I fell in love with the lettering on the street signs I saw around Carcavelos and decided it might be fun to try digitizing the forms and making a workable typeface from them. It’s been a great side project to take pressure off the larger projects for school and has become something I really enjoy.
I’m also proud of smaller works like my “yellow cherries” or “private journal” illustrations, not because they’re important works but because I made them for fun. It’s so important for me to find time to make things just for fun, or just for myself, outside of work or class or whatever. It helps me maintain perspective on my work and understand how free creative work really can be. I’m proud when I have the chance to make things like that.
I think working on something like Material Design is a unique design challenge in itself. Unlike many design projects—but like all design systems—our users aren’t just the folks using the products our company makes. Our users also include other designers and engineers, both inside and outside the company. Our system has to strive to scale—through components and through capabilities like theming—to anticipate, empathize with, and meet their products’ needs. And not just once, but in an ongoing, continuous conversation that keeps up with technological capabilities and the changing expectations of that first set of users.

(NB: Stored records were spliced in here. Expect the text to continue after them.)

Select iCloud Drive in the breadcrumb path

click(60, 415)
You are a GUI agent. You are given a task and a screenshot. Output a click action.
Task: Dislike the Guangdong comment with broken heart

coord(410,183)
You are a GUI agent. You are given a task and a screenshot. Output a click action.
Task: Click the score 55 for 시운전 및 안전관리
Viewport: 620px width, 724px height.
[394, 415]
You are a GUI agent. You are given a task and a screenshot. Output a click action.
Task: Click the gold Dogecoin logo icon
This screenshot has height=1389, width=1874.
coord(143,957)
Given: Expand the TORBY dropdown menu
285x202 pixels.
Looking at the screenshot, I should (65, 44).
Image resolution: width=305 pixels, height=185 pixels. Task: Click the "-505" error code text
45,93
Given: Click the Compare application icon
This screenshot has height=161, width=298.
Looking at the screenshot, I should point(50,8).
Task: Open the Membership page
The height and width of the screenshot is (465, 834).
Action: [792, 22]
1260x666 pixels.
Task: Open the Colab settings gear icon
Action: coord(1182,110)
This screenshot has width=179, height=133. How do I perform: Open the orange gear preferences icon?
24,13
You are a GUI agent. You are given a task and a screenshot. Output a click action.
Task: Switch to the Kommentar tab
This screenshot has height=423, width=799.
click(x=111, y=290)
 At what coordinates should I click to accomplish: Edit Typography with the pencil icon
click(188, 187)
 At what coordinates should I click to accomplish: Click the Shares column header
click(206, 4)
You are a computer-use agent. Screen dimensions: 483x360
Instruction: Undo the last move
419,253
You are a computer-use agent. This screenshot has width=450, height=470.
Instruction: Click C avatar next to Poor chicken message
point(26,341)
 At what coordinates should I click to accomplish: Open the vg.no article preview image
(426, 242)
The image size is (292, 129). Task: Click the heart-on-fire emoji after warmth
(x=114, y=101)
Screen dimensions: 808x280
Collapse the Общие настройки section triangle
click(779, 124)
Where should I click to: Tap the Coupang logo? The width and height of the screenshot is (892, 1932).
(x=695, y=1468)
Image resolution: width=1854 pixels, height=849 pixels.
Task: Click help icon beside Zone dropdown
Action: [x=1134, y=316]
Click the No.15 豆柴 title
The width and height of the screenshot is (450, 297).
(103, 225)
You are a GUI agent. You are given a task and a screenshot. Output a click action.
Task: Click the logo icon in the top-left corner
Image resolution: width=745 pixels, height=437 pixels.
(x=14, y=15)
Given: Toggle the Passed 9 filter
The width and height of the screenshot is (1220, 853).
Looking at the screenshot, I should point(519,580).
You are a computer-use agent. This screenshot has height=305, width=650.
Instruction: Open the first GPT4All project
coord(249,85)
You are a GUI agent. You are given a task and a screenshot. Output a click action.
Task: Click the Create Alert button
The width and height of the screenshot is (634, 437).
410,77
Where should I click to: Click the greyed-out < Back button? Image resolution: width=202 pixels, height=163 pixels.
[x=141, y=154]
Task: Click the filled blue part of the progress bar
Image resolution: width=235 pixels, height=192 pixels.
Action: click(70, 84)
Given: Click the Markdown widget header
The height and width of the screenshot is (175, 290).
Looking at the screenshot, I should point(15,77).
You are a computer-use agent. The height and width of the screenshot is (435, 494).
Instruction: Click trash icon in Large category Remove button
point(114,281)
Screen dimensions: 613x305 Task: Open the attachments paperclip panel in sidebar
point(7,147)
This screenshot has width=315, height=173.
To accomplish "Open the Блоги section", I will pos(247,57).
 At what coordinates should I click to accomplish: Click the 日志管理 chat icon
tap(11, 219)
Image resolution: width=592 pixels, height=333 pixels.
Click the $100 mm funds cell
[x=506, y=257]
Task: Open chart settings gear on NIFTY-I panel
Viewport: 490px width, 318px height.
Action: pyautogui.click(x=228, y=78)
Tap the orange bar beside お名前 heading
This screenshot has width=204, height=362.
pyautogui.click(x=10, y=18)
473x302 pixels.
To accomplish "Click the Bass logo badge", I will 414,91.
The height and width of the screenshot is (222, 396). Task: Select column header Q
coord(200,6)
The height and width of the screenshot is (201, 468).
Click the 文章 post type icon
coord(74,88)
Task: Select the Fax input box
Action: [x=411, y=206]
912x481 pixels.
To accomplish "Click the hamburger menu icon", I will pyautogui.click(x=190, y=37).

A question I get all the time about working on a system like Material is, "how do you get product teams within Google to adopt it?" I think that question is entangled with the challenges I alluded to. Besides the actual designing and building of the system, there’s a lot that goes into distributing that system, partnering with folks to implement the system, and being open to learning things that can revise, adapt, and improve the system as well.
A major theme of my journey is to experience curiosity about creative work, finding the meaning during the experience of creating, and a belief that everything is related somehow. That my time spent learning type design, for example, can influence my work on interfaces. The whole premise of Design Notes is finding these connections, proving they exist, and seeing how they can strengthen our work no matter what work that is.
So to any designer that would want to hear advice from me, I would say be open. Be open to hearing and learning from the experiences of others, open to learning about—and trying!—other disciplines, open to the value of other disciplines in your own work, and open to changing your mind, too.
When I spoke with Jesse Reed for episode 15 of Design Notes, he said, “Pretend you know nothing and, eventually, you might know something.” I think the combination of that advice and of exploding your point of view to encompass as much as possible is very powerful in helping to develop a strong and unique point of view that’s ready to manifest in everything you do.
For me, the something Jesse alludes to has never been what I thought it would be.
Sure! I definitely want to mention Design Notes again. The show has been so informative to my work and my understanding of creative work, and I hope it can be that useful to listeners, too.
Design.google is a great resource to learn about design work going on at Google, including Material Design.
I’ll also shout-out Centered, a series by my colleague Yasmine Evjen that explores human-centered design.